Par exemple,lors de son grand discours
en 1949, Harry Truman considérait le sous-développement des
pays d'Afrique comme étant un handicap et une menace au développement
de la société américaine. Suite à ce discours,
le développement international entre des États africains du
nord, riches, et des États africains du Sud, pauvres, s'est articulé
selon le modèle de développement américain. Cependant,
le développement effectué dans ces pays n'a pas su répondre
aux véritables besoins de ces populations. L'inadaptabilité
des projets et la motivation de vouloir rentabiliser au plus haut point
les investissements ont mené à un mal-développement.
L'importance démographique des populations se retrouvant dans ces
pays devrait nous inciter à concevoir un modèle de développement
durable.
Quelques statistiques:
La situation actuelle dans ces pays nous
démontre l'inefficacité de notre modèle de développement,
car leur situation économique et leurs problèmes sociaux se
sont accentués depuis 1960, soit depuis le début de nos programmes
de coopération internationale. L'importance d'un développement
durable se justifie dans le désir de préserver les richesses
actuelles et de pouvoir récolter des bénéfices humains,
et non économiques, sur une très grande période. La
situation de ces pays, n'ayant aucun moyen d'influencer les politiques internationales
des grands, se détériore au fil des ans.
Il est difficile de prévoir les caractéristiques de l'environnement du siècle prochain. Cependant, en analysant le modèle de développement actuel, on peut envisager une période de marasme social. L'incapacité des États de remédier à des problèmes sociaux et structuraux nous amène directement vers un gouffre. L'éclatement social, l'accroissement des inégalités ne peuvent s'accentuer sans qu'une crise majeure n'ébranle le système mondial.
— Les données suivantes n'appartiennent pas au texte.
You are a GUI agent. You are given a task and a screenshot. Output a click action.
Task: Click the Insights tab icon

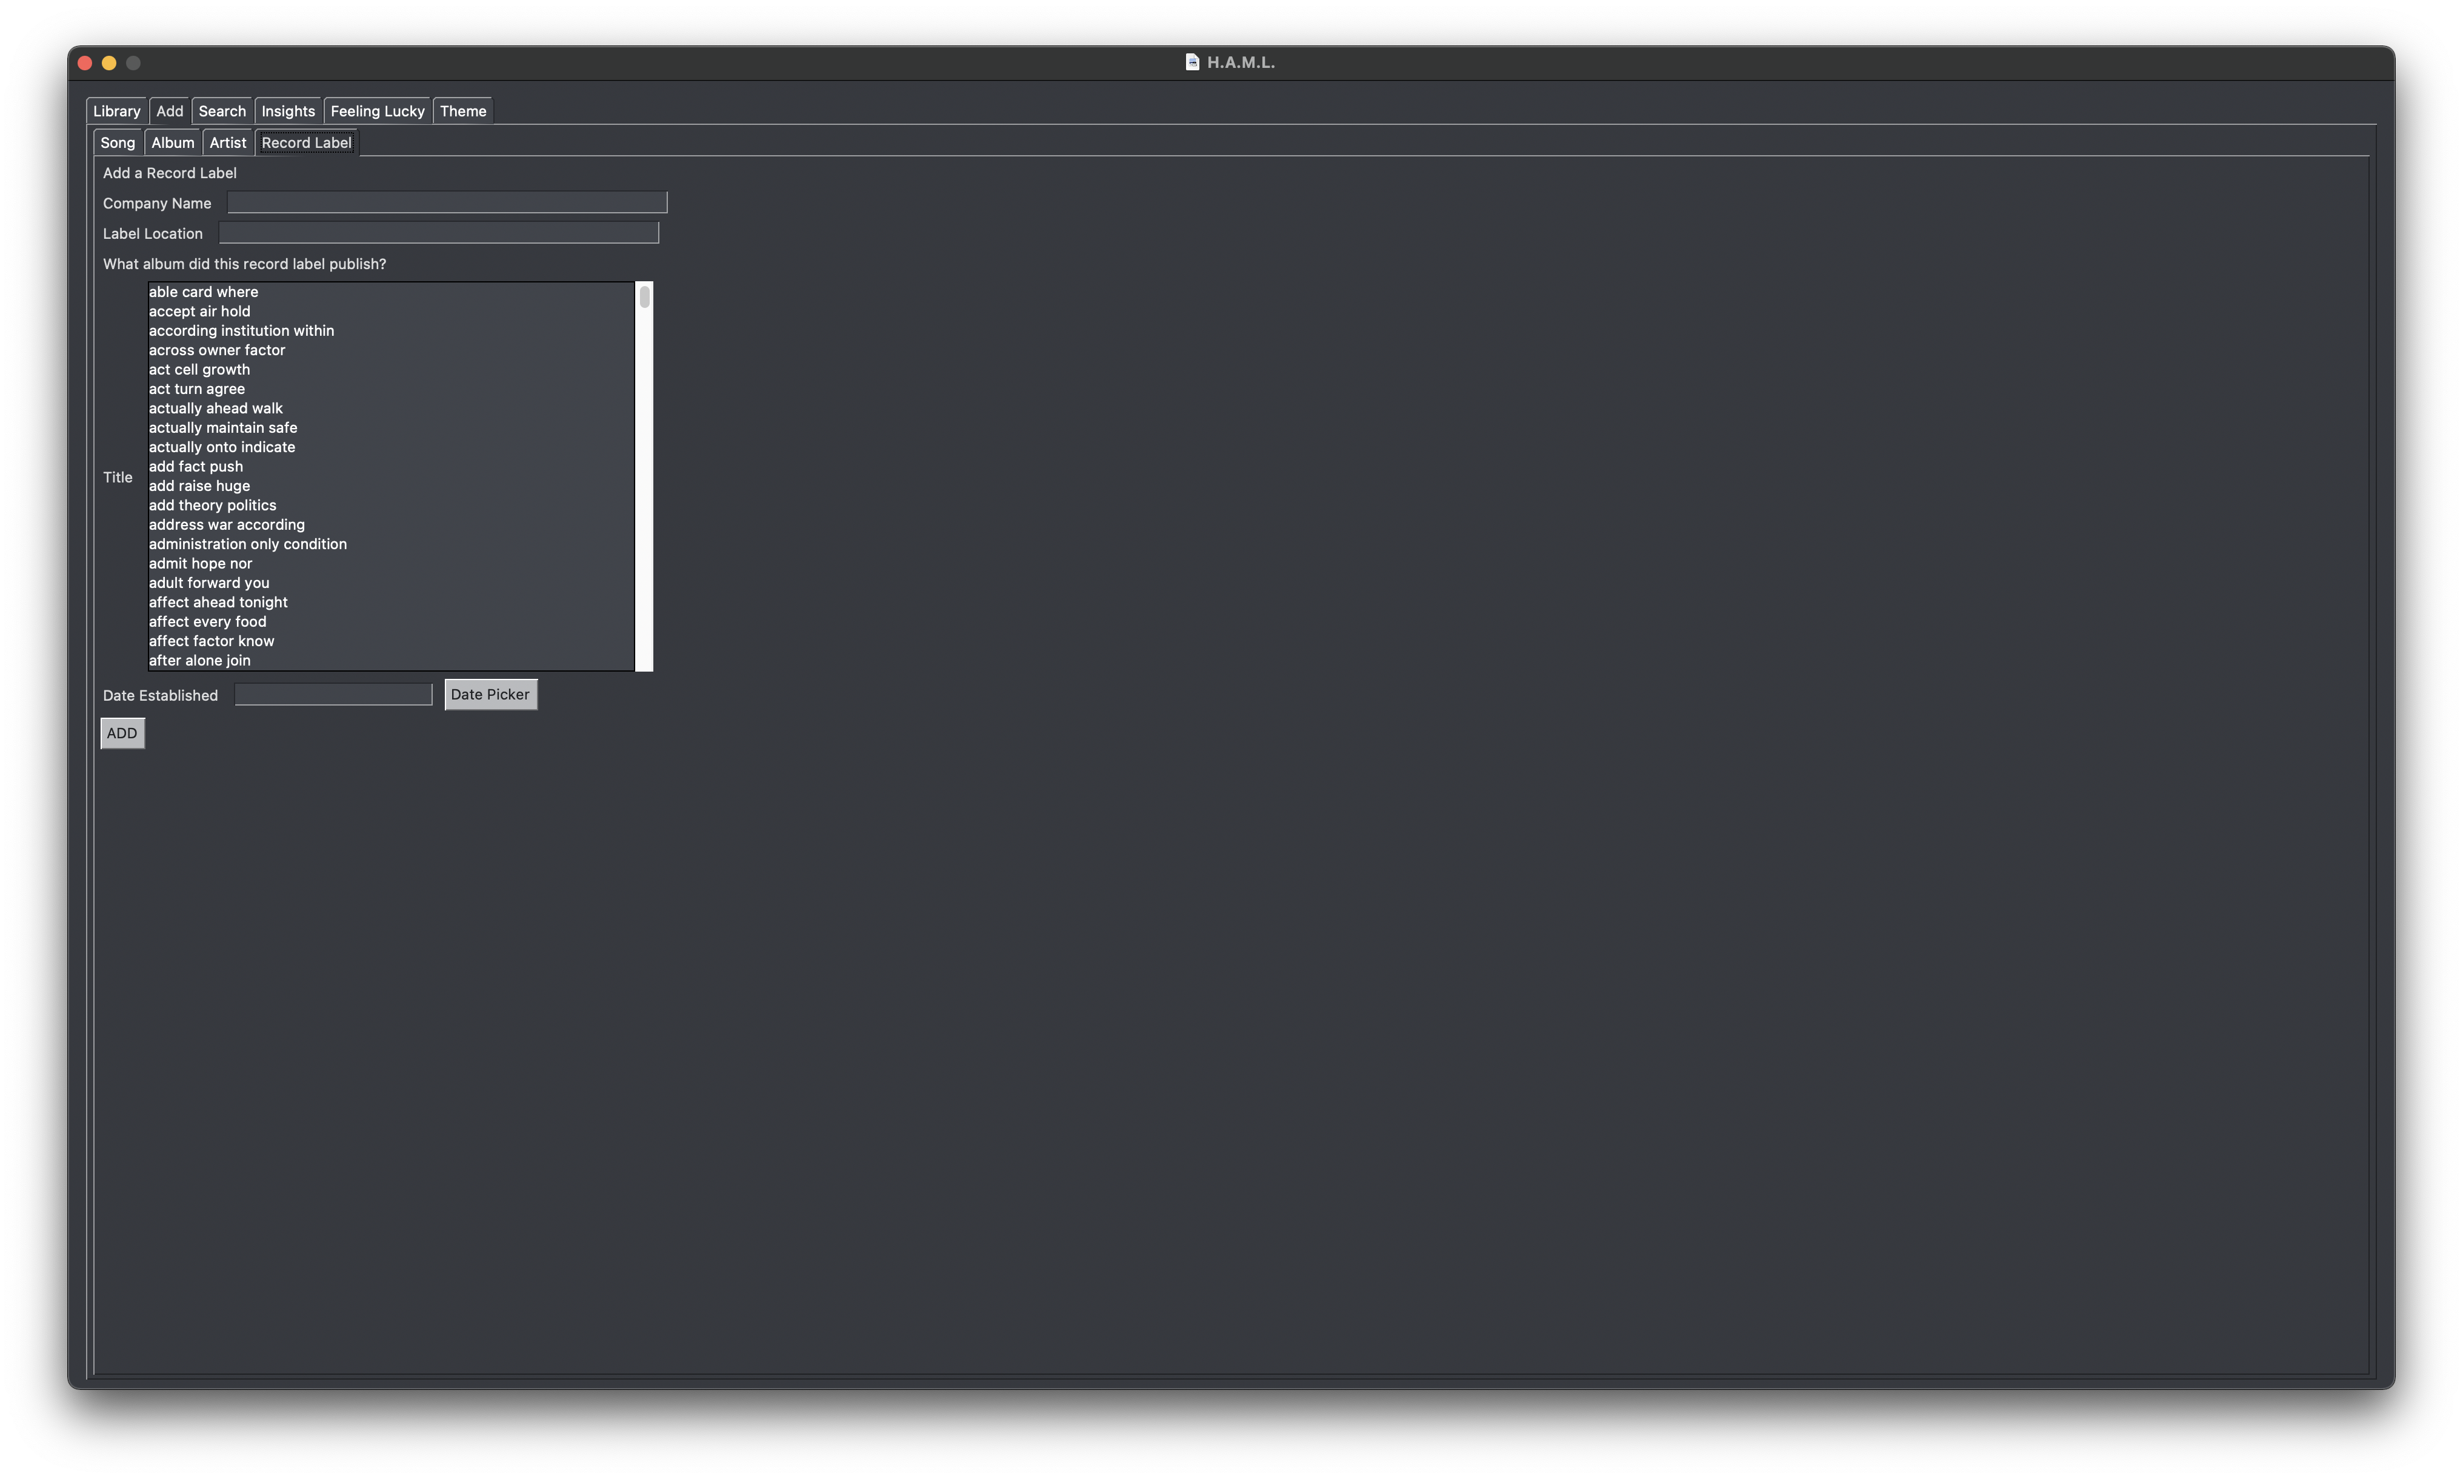(x=287, y=109)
Une réflexion profonde et sérieuse
sur nos modes de vie ainsi que sur notre modèle de développement
pourrait peut-être nous aider à redresser la situation lors
du prochain siècle. Le développement durable d'une société
qui tient compte de ses caractéristiques et des besoins de sa population
doit devenir la norme. Cette norme doit être au service de la population,
et non, l'inverse.
La formation au baccalauréat permet à certains futurs psychosociologues d'acquérir une formation à caractère international. En effet, la possibilité d'effectuer un stage international est offerte aux étudiants. Leur impact, à titre de <<consultant-expert>>, se fait donc dans des milieux peu développés, où dans le passé nous avons tenté sans trop de succès, de transférer notre modèle de développement. Il sera donc important que ces nouveaux intervenants sociaux analysent leur modèle de développement et d'intervention afin de juger de la pertinence et de l'efficacité de leur impact sur le milieu, en vue d'arriver à un développement durable de ces sociétés distinctes de la nôtre.
RAMONET, Ignacio, Nouveaux pouvoirs, Nouveaux maîtres du monde, Éditions Fides, Montréal, 1996, 28 p.